Berwick Rangers 1–0 Rangers
- Event: 1966–67 Scottish Cup
| Berwick Rangers | Rangers |
| 1 | 0 |
- Date: 28 January 1967
- Venue: Shielfield Park, Berwick upon Tweed
- Referee: Eddie Thomson, (Edinburgh)
- Attendance: 13,365

= Berwick Rangers F.C. 1–0 Rangers F.C. =

The first round Scottish Cup match between Berwick Rangers and Rangers was a football match played on 28 January 1967. Berwick Rangers ran out 1–0 winners. The match has been described as one of the biggest upsets in Scottish football.

==Background==
Rangers were one of the most successful teams in Scotland, having won the Scottish League several times and the Scottish Cup nineteen times. Berwick Rangers were relative newcomers to the Scottish Football League, having only joined in 1955. In May 1964, Rangers had tried to force league reconstruction, which would have meant Berwick Rangers and four other teams being expelled from the league. The five teams went to court to fight this proposal, but the court found in Rangers favour of league reconstruction. The teams appealed to the Inner House of the Court of Session and with support from Celtic's chairman Robert Kelly, this proposal was eventually dropped. Berwick Rangers had met Rangers three times previously and had lost each time, 4–0 in the Scottish Cup at Ibrox in 1953, 3–1 in the Scottish Cup at Shielfield in 1960 and 3–1 in the semi-final of the 1963–64 Scottish League Cup at Hampden Park in October 1963.

== Material shown ==

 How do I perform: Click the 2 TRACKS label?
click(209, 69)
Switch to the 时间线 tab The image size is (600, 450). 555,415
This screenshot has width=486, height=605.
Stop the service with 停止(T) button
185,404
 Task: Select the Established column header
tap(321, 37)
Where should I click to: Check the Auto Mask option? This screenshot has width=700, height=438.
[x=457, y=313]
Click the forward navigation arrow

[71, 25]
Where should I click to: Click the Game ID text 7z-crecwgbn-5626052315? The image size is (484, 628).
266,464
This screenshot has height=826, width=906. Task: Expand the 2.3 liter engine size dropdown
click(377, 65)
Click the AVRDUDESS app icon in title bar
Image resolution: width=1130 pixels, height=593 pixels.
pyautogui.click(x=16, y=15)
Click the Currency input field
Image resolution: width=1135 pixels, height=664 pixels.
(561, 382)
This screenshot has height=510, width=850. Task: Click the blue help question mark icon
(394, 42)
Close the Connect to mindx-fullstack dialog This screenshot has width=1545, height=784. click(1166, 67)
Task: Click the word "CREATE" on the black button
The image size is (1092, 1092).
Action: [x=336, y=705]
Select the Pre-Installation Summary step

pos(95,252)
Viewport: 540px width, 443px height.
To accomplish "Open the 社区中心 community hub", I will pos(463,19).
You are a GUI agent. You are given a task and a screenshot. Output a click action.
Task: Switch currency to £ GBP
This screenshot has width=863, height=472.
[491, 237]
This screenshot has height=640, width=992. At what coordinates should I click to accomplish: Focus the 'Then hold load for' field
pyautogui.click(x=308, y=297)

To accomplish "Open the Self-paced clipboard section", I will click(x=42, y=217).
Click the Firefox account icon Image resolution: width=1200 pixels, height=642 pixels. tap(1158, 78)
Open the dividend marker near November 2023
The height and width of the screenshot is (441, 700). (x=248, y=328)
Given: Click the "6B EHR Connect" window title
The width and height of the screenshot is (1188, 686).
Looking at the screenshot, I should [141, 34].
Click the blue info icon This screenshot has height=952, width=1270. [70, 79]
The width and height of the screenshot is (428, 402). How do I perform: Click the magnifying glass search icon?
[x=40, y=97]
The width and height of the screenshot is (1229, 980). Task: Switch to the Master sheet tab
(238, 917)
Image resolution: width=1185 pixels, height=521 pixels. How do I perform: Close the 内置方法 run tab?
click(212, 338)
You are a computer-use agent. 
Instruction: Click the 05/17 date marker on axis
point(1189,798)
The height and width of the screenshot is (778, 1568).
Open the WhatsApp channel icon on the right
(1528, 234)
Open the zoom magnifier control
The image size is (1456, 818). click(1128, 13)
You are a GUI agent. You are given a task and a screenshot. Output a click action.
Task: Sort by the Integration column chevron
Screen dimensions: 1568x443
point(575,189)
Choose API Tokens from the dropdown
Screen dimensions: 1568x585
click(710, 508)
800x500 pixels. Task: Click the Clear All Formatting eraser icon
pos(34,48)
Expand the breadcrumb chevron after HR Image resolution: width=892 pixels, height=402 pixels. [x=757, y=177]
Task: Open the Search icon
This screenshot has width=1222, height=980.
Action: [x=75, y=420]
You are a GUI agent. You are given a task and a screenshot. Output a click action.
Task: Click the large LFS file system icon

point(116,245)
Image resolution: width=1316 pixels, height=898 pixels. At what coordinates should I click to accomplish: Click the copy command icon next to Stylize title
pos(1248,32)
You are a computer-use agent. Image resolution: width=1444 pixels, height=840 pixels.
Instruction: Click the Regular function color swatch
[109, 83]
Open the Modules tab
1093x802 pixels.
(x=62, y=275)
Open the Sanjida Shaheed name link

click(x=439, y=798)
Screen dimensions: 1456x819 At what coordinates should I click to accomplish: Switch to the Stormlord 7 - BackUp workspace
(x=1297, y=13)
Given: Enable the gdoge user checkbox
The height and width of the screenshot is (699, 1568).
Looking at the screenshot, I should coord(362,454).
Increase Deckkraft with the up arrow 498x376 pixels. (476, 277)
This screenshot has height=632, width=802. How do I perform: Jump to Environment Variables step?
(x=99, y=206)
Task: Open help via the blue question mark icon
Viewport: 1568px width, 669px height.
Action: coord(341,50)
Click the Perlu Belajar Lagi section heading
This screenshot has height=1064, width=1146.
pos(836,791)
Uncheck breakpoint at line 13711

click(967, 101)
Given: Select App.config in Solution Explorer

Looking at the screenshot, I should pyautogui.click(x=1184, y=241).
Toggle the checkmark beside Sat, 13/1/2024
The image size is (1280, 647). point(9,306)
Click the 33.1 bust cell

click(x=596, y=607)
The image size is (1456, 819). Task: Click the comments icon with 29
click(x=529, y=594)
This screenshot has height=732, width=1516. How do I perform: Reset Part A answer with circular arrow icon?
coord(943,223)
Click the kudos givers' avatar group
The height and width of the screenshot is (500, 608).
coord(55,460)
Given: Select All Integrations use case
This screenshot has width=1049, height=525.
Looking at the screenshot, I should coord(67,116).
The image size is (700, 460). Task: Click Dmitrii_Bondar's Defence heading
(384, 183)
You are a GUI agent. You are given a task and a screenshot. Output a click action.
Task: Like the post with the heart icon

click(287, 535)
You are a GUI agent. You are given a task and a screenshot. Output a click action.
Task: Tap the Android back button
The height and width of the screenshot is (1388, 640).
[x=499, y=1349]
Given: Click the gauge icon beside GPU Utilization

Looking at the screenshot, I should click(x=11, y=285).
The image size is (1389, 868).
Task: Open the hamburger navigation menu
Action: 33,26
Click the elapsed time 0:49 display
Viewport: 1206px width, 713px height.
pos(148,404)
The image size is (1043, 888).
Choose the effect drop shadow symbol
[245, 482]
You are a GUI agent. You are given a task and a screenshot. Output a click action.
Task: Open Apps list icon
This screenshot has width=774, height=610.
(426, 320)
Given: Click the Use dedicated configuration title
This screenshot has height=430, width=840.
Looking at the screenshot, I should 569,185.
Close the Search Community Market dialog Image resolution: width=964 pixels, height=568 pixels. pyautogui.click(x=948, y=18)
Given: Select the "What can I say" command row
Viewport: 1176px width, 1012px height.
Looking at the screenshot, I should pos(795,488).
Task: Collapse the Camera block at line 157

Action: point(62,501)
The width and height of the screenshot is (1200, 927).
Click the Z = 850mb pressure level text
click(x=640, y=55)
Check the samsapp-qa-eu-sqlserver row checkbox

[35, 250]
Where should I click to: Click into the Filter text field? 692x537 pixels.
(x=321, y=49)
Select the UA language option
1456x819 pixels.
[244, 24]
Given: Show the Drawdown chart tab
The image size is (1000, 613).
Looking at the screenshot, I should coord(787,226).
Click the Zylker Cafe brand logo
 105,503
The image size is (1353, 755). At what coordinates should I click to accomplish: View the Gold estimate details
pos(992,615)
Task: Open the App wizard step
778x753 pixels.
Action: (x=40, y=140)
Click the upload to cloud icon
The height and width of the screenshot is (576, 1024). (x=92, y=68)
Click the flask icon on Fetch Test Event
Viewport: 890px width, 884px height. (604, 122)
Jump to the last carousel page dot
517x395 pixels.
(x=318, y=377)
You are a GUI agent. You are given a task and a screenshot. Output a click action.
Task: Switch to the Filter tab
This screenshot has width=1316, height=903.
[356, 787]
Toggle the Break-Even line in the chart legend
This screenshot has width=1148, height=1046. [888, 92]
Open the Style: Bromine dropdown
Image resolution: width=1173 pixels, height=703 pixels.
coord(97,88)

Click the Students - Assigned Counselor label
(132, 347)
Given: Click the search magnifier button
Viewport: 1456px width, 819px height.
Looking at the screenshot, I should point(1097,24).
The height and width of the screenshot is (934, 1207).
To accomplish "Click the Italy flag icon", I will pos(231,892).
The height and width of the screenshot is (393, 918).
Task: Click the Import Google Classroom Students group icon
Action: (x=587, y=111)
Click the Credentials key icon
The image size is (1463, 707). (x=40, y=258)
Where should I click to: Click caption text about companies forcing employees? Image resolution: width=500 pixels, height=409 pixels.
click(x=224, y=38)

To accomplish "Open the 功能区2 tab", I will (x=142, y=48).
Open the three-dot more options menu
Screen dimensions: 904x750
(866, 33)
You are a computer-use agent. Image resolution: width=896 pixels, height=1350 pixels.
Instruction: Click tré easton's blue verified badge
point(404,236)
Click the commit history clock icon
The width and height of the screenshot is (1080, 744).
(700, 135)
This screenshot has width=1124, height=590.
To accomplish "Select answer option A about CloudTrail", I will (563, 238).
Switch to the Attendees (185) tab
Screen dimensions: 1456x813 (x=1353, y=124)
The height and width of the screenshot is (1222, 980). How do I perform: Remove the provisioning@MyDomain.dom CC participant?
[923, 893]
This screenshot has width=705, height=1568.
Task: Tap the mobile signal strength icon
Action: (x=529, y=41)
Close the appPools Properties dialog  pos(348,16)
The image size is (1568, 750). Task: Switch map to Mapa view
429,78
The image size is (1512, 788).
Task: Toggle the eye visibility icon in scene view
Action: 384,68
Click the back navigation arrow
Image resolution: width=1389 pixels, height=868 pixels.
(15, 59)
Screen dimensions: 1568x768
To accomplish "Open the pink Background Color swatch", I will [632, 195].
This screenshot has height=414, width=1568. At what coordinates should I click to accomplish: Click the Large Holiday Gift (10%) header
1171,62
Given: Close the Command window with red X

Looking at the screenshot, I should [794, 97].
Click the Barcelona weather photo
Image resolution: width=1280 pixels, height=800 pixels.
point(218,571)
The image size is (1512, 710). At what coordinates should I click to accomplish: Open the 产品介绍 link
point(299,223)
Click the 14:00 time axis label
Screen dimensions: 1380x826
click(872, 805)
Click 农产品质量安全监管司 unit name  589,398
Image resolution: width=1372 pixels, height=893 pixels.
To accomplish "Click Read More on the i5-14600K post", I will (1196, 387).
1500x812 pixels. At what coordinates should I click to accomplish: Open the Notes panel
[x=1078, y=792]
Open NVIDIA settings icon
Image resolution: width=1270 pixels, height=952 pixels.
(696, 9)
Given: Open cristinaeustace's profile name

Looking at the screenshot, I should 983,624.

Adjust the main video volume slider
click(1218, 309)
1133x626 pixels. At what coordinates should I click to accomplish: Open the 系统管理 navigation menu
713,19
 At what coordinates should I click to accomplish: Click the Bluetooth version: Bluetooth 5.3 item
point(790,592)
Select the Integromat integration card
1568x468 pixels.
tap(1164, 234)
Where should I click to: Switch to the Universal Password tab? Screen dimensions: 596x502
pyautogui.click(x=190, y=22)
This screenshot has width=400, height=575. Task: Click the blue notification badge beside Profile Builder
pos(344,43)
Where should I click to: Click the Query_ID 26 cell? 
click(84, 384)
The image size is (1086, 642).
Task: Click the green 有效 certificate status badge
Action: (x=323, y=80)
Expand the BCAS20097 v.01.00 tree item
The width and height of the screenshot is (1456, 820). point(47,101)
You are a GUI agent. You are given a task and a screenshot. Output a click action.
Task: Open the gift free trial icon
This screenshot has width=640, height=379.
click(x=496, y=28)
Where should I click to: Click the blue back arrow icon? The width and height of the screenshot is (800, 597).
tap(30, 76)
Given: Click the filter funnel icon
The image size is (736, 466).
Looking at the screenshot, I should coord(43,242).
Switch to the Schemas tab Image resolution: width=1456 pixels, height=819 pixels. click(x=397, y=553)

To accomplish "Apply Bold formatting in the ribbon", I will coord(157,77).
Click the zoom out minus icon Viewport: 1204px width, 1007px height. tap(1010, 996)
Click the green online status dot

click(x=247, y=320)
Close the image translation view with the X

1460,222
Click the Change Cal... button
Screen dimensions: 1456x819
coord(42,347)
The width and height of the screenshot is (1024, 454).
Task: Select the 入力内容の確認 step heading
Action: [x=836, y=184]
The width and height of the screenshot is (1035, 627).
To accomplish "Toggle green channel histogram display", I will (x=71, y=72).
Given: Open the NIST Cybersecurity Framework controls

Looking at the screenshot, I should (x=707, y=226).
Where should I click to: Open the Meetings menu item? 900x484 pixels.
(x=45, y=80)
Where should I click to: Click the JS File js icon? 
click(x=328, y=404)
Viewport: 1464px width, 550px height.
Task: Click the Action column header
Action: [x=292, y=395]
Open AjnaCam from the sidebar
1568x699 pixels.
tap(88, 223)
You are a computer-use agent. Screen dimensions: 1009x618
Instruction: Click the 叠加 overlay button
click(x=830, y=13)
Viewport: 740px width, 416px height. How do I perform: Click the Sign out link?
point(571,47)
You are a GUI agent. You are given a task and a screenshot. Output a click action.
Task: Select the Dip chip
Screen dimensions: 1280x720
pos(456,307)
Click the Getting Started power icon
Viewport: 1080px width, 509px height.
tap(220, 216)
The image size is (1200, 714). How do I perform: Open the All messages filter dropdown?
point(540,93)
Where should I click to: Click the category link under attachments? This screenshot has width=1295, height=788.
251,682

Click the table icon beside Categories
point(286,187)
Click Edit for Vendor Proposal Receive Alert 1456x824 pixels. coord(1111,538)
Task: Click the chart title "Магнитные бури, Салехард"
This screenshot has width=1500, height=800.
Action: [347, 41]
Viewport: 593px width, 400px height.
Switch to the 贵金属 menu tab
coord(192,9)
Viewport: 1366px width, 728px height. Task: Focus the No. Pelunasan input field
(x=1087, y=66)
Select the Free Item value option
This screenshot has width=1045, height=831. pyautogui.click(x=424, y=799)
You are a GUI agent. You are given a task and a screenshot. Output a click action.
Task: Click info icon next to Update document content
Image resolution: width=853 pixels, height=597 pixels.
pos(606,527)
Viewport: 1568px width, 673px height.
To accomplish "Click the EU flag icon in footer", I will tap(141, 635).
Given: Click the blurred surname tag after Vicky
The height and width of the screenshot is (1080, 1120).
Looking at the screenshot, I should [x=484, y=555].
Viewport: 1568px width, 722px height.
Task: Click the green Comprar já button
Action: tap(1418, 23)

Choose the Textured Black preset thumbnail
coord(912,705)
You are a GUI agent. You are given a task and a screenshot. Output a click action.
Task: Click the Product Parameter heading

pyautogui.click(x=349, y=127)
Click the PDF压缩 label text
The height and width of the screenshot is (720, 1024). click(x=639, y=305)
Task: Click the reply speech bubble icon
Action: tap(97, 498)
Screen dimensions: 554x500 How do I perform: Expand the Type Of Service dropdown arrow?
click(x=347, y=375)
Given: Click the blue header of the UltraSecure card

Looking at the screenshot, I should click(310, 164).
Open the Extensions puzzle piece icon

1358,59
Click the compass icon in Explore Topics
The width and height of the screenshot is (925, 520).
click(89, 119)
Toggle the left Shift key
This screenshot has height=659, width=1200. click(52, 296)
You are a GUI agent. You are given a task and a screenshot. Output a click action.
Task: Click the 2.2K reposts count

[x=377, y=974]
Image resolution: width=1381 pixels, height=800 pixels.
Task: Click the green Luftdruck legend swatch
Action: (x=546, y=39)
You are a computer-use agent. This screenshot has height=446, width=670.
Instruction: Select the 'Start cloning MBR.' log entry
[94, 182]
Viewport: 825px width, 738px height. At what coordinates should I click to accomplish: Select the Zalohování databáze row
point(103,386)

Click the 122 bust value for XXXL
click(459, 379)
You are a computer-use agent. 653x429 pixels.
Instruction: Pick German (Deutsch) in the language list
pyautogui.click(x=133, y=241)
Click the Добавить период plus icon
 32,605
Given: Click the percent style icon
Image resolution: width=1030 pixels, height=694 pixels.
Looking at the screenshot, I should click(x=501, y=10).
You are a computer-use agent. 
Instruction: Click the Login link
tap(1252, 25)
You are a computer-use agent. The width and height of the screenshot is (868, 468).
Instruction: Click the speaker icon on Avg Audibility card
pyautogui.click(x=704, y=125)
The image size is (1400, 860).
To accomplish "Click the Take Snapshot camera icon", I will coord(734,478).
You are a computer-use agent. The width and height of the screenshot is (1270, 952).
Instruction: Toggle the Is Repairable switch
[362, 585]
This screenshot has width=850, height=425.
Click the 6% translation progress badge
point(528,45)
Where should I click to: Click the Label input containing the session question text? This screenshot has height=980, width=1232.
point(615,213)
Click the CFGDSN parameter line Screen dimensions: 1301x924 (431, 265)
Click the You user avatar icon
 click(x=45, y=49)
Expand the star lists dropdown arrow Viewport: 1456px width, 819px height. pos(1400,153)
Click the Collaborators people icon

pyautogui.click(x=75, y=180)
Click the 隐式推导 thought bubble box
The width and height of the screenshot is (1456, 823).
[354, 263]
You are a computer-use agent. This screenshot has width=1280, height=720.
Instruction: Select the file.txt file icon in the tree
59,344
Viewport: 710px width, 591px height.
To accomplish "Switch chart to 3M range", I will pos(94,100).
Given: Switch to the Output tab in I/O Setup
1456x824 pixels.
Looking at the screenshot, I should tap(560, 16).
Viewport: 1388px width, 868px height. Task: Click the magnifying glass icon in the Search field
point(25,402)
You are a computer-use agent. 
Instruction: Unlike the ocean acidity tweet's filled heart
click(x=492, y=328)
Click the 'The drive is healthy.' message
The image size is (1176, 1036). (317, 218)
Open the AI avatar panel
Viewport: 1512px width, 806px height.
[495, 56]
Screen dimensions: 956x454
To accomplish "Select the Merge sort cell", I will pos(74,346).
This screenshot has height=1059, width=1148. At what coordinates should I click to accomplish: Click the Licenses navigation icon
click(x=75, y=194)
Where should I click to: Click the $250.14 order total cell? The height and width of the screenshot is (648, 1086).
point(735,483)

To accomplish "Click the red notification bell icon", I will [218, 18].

== Problem set ==
1. Extract every line of the entries that contains the string "section", treating uppercase and lowercase as different.
2. Write the next part of the article on the 1967 Berwick Rangers–Rangers cup match, starting after its last sentence.
The article on the 1967 Berwick Rangers–Rangers cup match and the entries are unrelated material.

== Written answers ==
1.
To accomplish "Open the Self-paced clipboard section", I will click(x=42, y=217).
Click the Perlu Belajar Lagi section heading

2.
In the 1966–67 Scottish Cup competition, Rangers, the cup holders, were given a bye to the first round and drawn against Berwick Rangers, which was due to be played on 28 January 1967. Berwick Rangers had already played in two earlier preliminary rounds. In the first preliminary round they had beaten Vale of Leithen 8–1 on 17 December 1966 at Victoria Park, a club record cup win and a record away win. In the second preliminary round they had beaten Forfar Athletic 2–0 on 7 January 1967 at home. Despite their convincing victories in the preliminary rounds Berwick were given little or no chance of beating Rangers. The Glasgow Herald said on the day of the match, "Anything other than a comfortable Rangers victory must be deemed a surprise". The Rangers team featured nine players with international caps while Berwick Rangers were composed of part timers. At the time of the match, Rangers were in second place in the Scottish League Division One and Berwick Rangers were tenth in Scottish League Division Two.

==Match details==
13,365 packed into Shielfield Park that Saturday, a record attendance at the ground.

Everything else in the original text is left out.